The previous post has caused some stir, and I am glad because I think this is an important issue to consider. I am also glad because no doubt many will read the Sjogren article as it is on Rick Warren’s site, and I hope there will be people ready to hold accountable those who fall under the sway of Sjogren’s argument.
To further the discussion let me point out also a post from about a year ago by Justin Taylor and an article by Justin Taylor and Matt Perman. Many of you will no doubt already be aware of these documents but I did not know of them until Justin posted about them this week.
Finally, one reader commented on the previous post, linking two of his own posts arguing a different view on the subject. Here are J. A. Gillmartin’s arguments- post 1, post 2. I encourage you to read his arguments and join the conversation. Here is my response to him
J. A. Gillmartin,
Thanks for interacting. I did read your two posts. I encourage other readers here to do the same and join the conversation. I do think we disagree, and I would want to challenge you to consider your logic.
You seem to take issue with accusations that people are indeed preaching sermons verbatim. That is directly encouraged in the article I referenced. To say that simply preaching the results of another man’s efforts is the same as using reference tools (you mentioned lexicons I think) is incorrect. Most people understand and expect that for preaching (as well as any other research, speeches or papers) one will consult the work of others, preferably those who have demonstrated wisdom and godliness. However, learning from others is significantly different from parroting them. The goal is to study the Word with helps from others and absorb the truths yourself. Then when you proclaim it, you are no doubt influenced by others, but what comes out has been assimilated into your own mind and soul. You are not seeking to emulate another’s passion for a certain point but are speaking from your own affected soul. (The comment in the previous post which quotes Lloyd-Jones is especially good here).
As I prepare to preach from 1 Peter this week I have first wrestled with the Greek text on my own without consulting other expositions. After making some preliminary observations I plan to read commentaries by Schreiner, Grudem and Marshall (among others) and to listen to a sermon by Don Carson. I want to learn from these men who are wiser than me. But I will not preach their message. I will then prepare a message for my people, applying the text as best as I understand it to their lives as best as I understand them. And, no, I am not full time at my church so I know about the crunch of time.

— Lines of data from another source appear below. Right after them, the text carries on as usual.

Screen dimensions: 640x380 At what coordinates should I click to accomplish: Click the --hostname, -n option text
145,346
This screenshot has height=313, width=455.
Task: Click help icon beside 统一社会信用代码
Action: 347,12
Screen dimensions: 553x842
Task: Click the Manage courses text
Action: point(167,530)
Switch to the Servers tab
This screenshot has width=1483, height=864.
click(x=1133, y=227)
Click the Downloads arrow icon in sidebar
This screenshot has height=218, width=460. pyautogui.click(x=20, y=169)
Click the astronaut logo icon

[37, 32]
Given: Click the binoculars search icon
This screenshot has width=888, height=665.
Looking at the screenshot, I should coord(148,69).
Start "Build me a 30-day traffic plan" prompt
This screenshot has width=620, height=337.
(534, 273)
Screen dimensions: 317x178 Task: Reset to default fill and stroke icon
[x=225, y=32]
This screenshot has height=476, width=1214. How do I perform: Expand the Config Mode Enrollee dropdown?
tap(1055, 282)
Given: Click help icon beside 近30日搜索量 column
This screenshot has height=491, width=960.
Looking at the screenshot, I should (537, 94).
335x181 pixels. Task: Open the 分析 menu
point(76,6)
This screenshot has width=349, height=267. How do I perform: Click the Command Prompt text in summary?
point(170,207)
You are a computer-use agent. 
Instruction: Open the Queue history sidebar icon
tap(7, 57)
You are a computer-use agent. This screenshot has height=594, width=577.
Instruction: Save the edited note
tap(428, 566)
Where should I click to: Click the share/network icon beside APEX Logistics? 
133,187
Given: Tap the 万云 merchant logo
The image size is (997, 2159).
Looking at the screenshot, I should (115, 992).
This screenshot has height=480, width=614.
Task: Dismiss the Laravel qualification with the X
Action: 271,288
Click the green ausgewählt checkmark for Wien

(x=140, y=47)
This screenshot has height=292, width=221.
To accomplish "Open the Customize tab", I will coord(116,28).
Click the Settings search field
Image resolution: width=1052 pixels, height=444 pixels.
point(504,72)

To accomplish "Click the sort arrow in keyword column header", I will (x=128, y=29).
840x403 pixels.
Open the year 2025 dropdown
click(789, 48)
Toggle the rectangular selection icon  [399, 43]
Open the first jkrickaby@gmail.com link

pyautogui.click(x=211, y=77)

You also take the example of third world pastors to prove a point but the example does not hold. Certainly there are people in especially difficult situations. I would not encourage them to simply parrot sermons either (and I don’t think you do), but the issue at hand in these articles is not harried 3rd world pastors. These are American pastors. Let’s not confuse the issues. It is true that the pastorate is demanding. But herein lies much of the problem. In the American church we have confused ourselves on what the pastor is to do. We need to relieve pastors of some things they think they must do (not least the drive to ‘keep up’ with the latest church growth theories, and the need to be ‘creative’), and encourage them to devote themselves to the apostolic priorities of the Word and prayer (Acts 6). Note what Paul exhorts Timothy to pay special attention to. In 1 Timothy 4:6-16 the focus is on Timothy’s teaching and his lifestyle (esp. v16). In 4:13 Paul esp. highlights the public reading and exposition of Scripture. In 2 Timothy the whole focus is perseverance in right doctrine and holy living. 4:1-8 is the climax of the entire letter. 4:1 sets up a very solemn charge. The content of this solemn charge (v2) is a call to preach.
I agree wholeheartedly that pastors tend to be run ragged. The answer is not to skimp on time in the Word. The answer is to cut back on institutional machinery that is not part of the calling so that we might devote ourselves to the task God has given. I previously posted on this approach, in the form of an exhortation to churches on how to help their pastors fulfill their tasks. I would be interested in your thoughts on this.